Methods BMSCs were isolated from the male SD rats. Female SD rats were subjected to myocardial infarction by ligation of left anterior descending artery. BMSCs at 1.2×106 were injected into the central zone of the infarct region at 1 h after ligation. BMSCs were monitored by labelled BrdU or Hoechst33342. A Sry gene sequence of Y chromatosome in male rats was analysed by real-time PCR for the quantification of the survived BMSCs in host myocardium.

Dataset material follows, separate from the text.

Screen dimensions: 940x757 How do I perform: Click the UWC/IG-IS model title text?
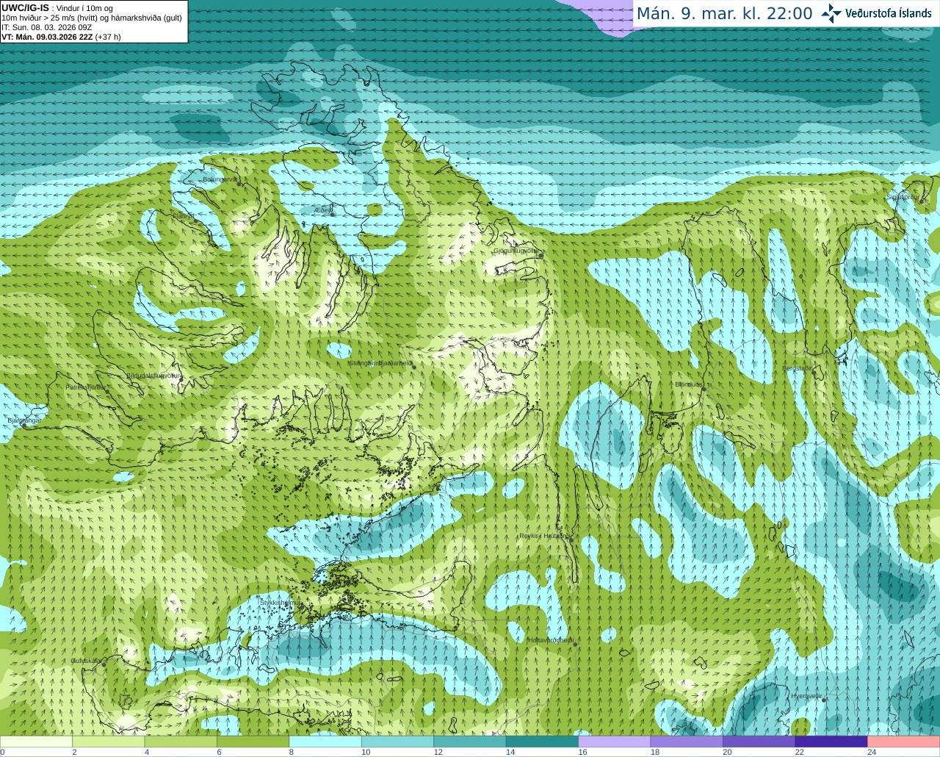click(25, 7)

Results The cultured BMSCs showed a homogenous pattern with CD44+/CD34-. Accumulation of BMSCs labelled with Hoechst33342 or BrdU was noted in infarct area of the host heart. Myocardial infarction induced a significant iNOS expression with its peak expression on day 3 and lasting for 14 days. The survival rates of engrafted BMSCs by real-time PCR were 7.88%, 7.82% and 8.73% at 1 week, 3 weeks and 6 weeks after transplantation respectively. iNOS selective inhibitor 1400 W contributed to 32% increase In the survival rate of the transplanted BMSCs. Migration of transplanted BMSCs to the margin area of infarct region was observed in Hoechst33342 or BrdU labelled BMSCs.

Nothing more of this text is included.